In Sokoto State, the APC candidate swept the polls in the three local government areas announced last night. These are Kware (APC 25,286, PDP 6,918);  Dange/Shuni (APC 31,036, PDP 5,339) and Goronyo (APC 28,950, PDP 7664).

Results from five local government areas in Kaduna State were released yesterday. The APC candidate won in two Soba and Sabon Garin, while the PDP won in Kaura, Jaba and Sanga. The votes as announced by Returning Officer Prof. Ja’afaru Kaura are Soba APC 61656, PDP 1998, Kaura APC 7101, PDP 27502, Sabon Garin APC 71022, PDP 10845. Jaba APC 5342, PDP 18314 and Sanga APC 12817, PDP 22858.

In the FCT, the results from four of the six Area Councils were declared yesterday. The APC candidate won in Abaji, Gwagwalada and Kwali. President Jonathan won in Kuje.
INEC Cancels Election Results of Two Polling Units in Kano
By NAN on March 29, 2015
Nigerian Guardian

The Independent National Electoral Commission (INEC) in Kano on Sunday announced the cancellation of election results of two polling units in two local government areas of the state
The INEC Assistant Director Public Affairs, Alhaji Lawal Garba, said this in an interview with the News Agency of Nigeria (NAN) in Kano on Sunday.
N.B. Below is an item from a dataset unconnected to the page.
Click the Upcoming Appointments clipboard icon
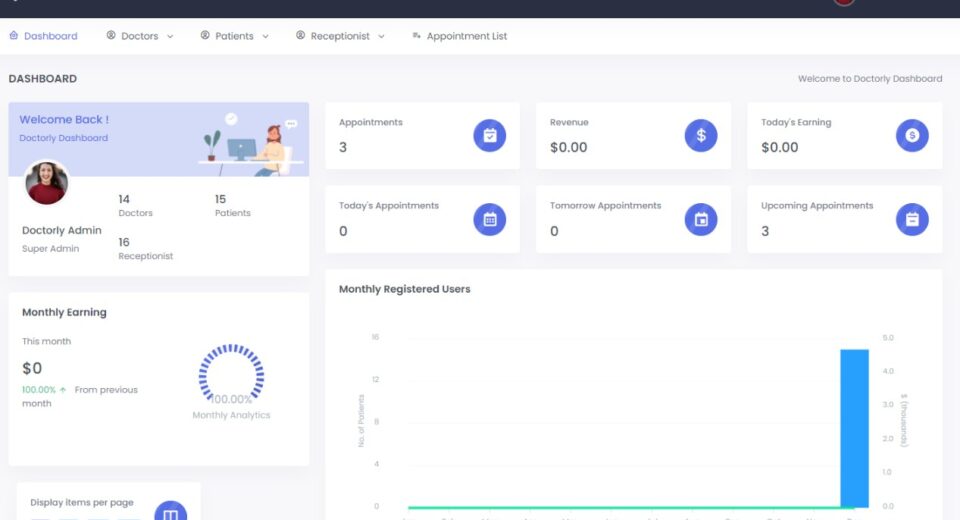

Garba said the results were cancelled following the tampering of the results by suspected thugs in the areas.

“The results were cancelled in a polling unit in Kibiya Local Government Area and Jodade Polling Unit in Kunci Local Government Area.”

He said that some people suspected to be thugs forced the electoral officers to change the election results.

Garba also said that the commission had conducted election in 13 polling units in two local government areas of the state following the hitches recorded during the Saturday’s elections.

He said the election was held in five polling units in Shanono Local Government while in Tudun Wada Local Government the election was conducted in eight polling units.
INEC Results Expected From Monday in Nigeria Election: Commission
By AFP on March 29, 2015

First results of Nigeria’s presidential election could be given from Monday, the head of the country’s electoral commission said on Sunday, as voting went into a second day after technical glitches.

“Our hope is to be able to declare within 48 hours (of polls closing on Saturday) and hopefully within less time,” said Attahiru Jega, chairman of the Independent National Electoral Commission (INEC).

INEC later said that collation of results from states across the country would begin in Abuja from 12:00 pm (1100 GMT).

Technical problems with new devices to “read” biometric voter identity cards plus the delayed arrival of election material and officials forced INEC to extend voting into a second day on Sunday.

Jega said that 348 polling stations across the country were affected, including 90 in the financial hub of Lagos in the southwest, and two in the Federal Capital Territory of Abuja.

President Goodluck Jonathan is hoping for a second term of office but is facing a strong challenge from the main opposition candidate, former military general Mohammadu Buhari.

Jonathan’s Peoples Democratic Party (PDP) and Buhari’s All Progressives Congress (APC) have traded accusations since Saturday evening about irregularities in voting.

Jega said that INEC had received reports of alleged rigging in some places, including the use of under-age voters, and also a request from the APC to re-run the vote in the southern state of Rivers.

He told a news conference that the reports would be investigated but said that INEC was confident that its objectives of holding a “free, fair, credible and peaceful” election were “on course”.

“We appeal to all Nigerians to remain peaceful as they await the return of these results,” he added, with fears of a repeat of post-poll violence that in 2011 left some 1,000 people dead.

On the handheld voter identity card readers that left voters, including Jonathan, unable to accredit, Jega played down the scale of the problem.

“We received reports that some card readers were not reading. 0.25 percent of the total card readers were reported to have failed,” he said.

“We have deployed 150,000 card readers and 0.25 percent statistically is insignificant.

“If out of 150,000 card readers that we have deployed and 374 did not work, obviously you should commend this achievement.”